Kendwa is two kilometers south of Nungwi along a coastal path that winds past fishing outriggers and coconut groves, and it feels meaningfully different from its neighbor despite the small distance. Where Nungwi retains the texture of a working village, Kendwa has leaned into its beach-resort identity with something approaching total commitment. The beach here is famous for two things: staying swimmable at low tide (one of the few spots on this side of the island with that distinction), and the monthly full moon party that happens on the sand in front of Kendwa Rocks.

I’ll be honest: I’m not a beach party person. I’m a person who goes to bed before midnight and has opinions about coffee. And yet Kendwa held me longer than expected.

The Beach

The sand at Kendwa is coarser than the talcum-powder east coast beaches but whiter and less affected by tide. At any hour of the day you can walk in and swim in water that is warm, clear, and deep enough to float without touching coral. This sounds basic but in Zanzibar it’s genuinely a feature. The beach sits in a shallow bay that catches the afternoon light from the west, so by three o’clock the sand is copper and the water does something complicated with the color.
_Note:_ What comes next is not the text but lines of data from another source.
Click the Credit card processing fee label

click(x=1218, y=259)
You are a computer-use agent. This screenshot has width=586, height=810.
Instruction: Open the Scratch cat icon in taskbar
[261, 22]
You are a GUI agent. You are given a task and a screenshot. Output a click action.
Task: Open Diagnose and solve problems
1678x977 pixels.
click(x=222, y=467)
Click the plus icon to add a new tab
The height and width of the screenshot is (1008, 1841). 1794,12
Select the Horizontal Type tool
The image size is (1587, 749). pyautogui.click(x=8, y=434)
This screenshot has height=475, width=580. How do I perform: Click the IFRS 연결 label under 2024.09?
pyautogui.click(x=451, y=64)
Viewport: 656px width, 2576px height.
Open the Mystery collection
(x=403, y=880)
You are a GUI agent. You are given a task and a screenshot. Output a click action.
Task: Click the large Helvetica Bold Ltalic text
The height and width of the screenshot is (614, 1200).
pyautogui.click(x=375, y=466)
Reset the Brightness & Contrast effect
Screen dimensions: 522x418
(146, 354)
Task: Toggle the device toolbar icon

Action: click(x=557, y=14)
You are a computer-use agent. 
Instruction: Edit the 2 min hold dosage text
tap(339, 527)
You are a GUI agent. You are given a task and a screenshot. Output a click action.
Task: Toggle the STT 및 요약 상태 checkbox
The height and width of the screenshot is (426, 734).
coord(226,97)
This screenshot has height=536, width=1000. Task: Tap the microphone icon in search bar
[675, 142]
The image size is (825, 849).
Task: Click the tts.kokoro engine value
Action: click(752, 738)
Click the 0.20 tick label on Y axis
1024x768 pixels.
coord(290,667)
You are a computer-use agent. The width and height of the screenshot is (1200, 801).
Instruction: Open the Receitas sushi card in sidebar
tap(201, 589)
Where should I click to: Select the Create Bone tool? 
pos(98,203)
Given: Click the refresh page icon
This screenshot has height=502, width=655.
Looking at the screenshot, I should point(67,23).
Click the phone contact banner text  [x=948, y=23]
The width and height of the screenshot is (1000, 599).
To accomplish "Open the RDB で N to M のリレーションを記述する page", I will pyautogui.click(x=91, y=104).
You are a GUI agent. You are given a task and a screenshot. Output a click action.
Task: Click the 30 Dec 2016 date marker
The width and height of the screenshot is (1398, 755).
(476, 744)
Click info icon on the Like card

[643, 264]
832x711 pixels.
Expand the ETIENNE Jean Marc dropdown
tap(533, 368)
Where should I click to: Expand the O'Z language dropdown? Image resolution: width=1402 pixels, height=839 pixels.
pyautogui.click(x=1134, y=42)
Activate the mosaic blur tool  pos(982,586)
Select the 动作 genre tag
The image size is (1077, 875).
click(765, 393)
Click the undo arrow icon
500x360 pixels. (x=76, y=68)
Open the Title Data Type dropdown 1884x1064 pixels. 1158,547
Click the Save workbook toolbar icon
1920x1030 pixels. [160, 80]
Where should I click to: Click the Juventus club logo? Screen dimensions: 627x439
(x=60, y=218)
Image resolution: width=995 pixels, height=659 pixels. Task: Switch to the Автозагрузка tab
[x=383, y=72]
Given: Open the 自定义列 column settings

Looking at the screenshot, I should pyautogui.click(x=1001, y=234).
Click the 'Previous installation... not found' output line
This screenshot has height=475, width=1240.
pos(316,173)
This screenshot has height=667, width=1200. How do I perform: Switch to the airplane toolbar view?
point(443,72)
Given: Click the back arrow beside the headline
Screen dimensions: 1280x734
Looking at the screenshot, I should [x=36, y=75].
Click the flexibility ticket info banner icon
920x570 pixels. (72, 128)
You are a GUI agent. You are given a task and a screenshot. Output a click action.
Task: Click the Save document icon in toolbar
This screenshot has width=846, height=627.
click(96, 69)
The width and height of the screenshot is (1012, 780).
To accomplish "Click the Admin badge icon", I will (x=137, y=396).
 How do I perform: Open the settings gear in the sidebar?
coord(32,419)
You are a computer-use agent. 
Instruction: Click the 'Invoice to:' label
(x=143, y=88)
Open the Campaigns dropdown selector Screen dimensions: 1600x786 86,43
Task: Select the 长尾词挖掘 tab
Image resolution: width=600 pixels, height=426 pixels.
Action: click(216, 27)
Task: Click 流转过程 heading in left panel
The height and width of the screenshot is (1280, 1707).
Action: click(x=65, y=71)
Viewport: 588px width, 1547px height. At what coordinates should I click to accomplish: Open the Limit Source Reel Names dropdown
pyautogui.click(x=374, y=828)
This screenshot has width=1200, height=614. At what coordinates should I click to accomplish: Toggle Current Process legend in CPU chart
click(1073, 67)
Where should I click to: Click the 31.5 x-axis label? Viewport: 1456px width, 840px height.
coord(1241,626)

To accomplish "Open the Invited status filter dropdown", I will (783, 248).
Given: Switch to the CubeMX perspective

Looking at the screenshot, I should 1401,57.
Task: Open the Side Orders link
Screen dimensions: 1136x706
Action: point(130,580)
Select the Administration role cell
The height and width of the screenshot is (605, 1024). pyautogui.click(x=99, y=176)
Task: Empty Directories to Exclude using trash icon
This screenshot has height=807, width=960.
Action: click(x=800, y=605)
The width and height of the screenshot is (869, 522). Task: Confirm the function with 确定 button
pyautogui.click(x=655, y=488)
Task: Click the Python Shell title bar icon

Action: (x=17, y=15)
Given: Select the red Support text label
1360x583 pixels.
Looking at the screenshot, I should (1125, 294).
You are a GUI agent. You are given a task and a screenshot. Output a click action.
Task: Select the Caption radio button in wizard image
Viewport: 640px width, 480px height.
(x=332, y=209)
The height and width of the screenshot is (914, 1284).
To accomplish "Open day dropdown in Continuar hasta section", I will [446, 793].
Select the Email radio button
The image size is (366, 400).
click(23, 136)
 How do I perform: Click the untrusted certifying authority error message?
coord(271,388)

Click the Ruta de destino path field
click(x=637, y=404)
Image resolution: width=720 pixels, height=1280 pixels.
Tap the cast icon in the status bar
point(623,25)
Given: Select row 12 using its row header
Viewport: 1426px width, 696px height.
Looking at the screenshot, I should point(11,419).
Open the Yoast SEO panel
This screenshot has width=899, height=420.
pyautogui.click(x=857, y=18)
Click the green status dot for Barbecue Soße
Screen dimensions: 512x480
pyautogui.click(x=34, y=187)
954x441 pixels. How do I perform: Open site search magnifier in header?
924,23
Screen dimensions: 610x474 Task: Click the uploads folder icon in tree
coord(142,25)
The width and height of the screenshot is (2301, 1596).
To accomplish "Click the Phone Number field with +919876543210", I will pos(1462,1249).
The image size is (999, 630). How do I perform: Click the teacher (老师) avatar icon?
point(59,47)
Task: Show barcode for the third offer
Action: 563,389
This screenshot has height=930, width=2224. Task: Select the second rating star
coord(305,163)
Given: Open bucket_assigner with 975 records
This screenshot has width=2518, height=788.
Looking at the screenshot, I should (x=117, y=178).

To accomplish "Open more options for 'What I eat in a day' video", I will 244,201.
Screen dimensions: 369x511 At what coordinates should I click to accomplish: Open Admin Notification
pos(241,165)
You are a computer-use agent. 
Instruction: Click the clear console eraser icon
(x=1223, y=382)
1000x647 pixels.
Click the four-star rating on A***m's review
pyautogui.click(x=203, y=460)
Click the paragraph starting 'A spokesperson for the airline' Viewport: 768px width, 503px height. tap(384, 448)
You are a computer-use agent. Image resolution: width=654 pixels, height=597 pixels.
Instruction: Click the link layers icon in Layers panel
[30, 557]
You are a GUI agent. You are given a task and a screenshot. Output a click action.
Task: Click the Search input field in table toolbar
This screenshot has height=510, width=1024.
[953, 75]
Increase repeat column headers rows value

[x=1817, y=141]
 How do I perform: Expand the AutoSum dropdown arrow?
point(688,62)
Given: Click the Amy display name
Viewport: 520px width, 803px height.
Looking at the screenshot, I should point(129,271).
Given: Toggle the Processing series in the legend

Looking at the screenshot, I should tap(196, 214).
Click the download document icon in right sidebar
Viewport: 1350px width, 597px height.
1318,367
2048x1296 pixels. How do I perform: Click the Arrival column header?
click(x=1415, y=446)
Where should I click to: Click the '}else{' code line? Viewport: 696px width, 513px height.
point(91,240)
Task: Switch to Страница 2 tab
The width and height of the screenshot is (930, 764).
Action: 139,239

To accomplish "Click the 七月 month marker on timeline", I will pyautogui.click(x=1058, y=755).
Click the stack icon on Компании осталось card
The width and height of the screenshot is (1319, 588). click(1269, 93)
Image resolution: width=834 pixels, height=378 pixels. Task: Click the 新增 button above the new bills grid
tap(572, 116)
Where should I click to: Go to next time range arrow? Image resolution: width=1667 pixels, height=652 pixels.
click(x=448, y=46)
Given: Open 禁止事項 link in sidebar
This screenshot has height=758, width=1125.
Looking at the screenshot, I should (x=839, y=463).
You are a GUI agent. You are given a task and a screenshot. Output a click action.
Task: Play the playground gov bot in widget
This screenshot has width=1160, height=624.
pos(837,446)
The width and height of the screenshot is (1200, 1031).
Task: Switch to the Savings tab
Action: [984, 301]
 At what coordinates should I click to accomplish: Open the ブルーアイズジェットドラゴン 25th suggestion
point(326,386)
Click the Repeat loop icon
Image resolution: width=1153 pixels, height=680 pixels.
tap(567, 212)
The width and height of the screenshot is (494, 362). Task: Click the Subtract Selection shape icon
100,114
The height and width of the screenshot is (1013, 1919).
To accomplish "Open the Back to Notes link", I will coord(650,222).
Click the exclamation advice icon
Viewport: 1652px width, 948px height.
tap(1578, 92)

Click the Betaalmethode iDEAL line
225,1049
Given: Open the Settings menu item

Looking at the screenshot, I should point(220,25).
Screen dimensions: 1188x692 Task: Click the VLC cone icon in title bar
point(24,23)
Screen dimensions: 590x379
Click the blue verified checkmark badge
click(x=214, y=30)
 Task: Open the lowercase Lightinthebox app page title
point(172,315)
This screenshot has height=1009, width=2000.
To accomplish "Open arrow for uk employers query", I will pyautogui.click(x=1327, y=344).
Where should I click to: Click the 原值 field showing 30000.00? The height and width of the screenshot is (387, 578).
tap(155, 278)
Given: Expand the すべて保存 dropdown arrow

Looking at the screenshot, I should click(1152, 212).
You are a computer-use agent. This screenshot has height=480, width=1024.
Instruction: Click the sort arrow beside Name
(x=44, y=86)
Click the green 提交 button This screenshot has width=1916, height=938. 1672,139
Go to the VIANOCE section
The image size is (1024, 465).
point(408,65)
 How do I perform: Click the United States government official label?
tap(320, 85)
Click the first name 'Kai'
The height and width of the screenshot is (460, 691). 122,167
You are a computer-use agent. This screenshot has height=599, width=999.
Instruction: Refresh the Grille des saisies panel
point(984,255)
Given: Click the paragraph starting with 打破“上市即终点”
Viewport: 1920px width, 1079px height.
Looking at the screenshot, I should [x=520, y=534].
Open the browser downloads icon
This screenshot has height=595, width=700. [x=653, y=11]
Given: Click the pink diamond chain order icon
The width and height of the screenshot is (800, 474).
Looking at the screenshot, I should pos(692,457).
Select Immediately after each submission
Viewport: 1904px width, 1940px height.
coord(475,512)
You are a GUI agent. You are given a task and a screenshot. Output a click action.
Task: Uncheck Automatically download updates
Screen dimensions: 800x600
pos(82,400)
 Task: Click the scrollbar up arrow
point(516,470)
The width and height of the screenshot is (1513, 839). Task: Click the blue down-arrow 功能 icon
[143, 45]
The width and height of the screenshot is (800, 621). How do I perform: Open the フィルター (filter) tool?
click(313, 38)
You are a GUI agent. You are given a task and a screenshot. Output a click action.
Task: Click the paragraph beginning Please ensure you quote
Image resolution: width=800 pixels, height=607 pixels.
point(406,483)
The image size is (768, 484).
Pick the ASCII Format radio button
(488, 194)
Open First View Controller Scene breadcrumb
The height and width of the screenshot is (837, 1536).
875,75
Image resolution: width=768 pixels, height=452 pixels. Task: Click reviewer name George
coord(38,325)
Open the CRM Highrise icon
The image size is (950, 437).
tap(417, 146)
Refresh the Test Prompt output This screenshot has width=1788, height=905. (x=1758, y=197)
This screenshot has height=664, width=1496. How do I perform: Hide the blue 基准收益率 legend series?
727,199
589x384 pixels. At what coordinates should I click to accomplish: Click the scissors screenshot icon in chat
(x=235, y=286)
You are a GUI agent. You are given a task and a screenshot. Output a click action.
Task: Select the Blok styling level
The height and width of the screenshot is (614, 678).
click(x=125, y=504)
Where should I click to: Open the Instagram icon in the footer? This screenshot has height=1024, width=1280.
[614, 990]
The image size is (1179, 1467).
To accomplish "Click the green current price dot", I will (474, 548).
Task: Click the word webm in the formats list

The beach is never empty, but it doesn’t feel crowded in the way that some famous beaches do. People are distributed along a reasonable length of sand, and the vendors — cold coconuts, sunglasses, kite rental — work their rounds without the aggressive energy you get in more touristed zones. I’ve been pestered more aggressively on beaches in Spain.

The Full Moon Party

I arrived two days before the full moon without planning it that way. The party that night was remarkable not for its quality — the music was fine, the rum cocktails were adequate — but for its context. Dancing at midnight on a beach in the Indian Ocean with the actual full moon reflecting off the actual ocean is a sensory experience that requires very little production value. The water glowed faintly. People were swimming at one in the morning.

What I didn’t expect was how international it all was — French, Italian, Israeli, South African, Australian, Japanese, Tanzanian, all assembled on the same strip of sand, dancing to the same Afrobeats and being slightly incredulous that this was real. It lasted until the tide came in properly and claimed the dancefloor, which seemed like a polite natural ending.

Snorkeling and Watersports

The reef off Kendwa is accessible by snorkel from the beach with a short swim, and while it’s not the most pristine reef in Zanzibar — the boat traffic takes a toll — the fish life is good. I saw a large puffer fish sitting on the coral, enormously unconcerned, watching me with the expression of something that knows it’s inedible and has made peace with everything. Several operators on the beach rent equipment or run guided boat trips north to the cleaner reefs near the island’s tip.

Glass-bottom boat trips run daily in the morning and are better for people who want to see the reef without getting their hair wet — the water clarity here genuinely delivers on that format.

Food and the Evenings

The restaurants along Kendwa beach operate on sunset time — everything gets better around six, when the light turns and the grills start up and the sound of the day shifts from heat-drowsy to something more alert. I had grilled lobster one evening that was the size of something improbable, served with chips and a sauce made of butter, garlic, and lime that was technically just those three things but became something greater in combination.

The non-party evenings here are quieter than you’d expect given the reputation. People eat on the beach, talk over bottles of local wine or beer, watch the stars come out. The Indian Ocean at night is dark and enormous and makes the evening feel appropriately small.

When to go: Kendwa works best June to October and December to February. For the full moon party, plan your trip accordingly — the monthly parties happen regardless of season but the dry months make the experience noticeably better. Check tide tables: the best full moon parties are when the moon rises early and the tide cooperates.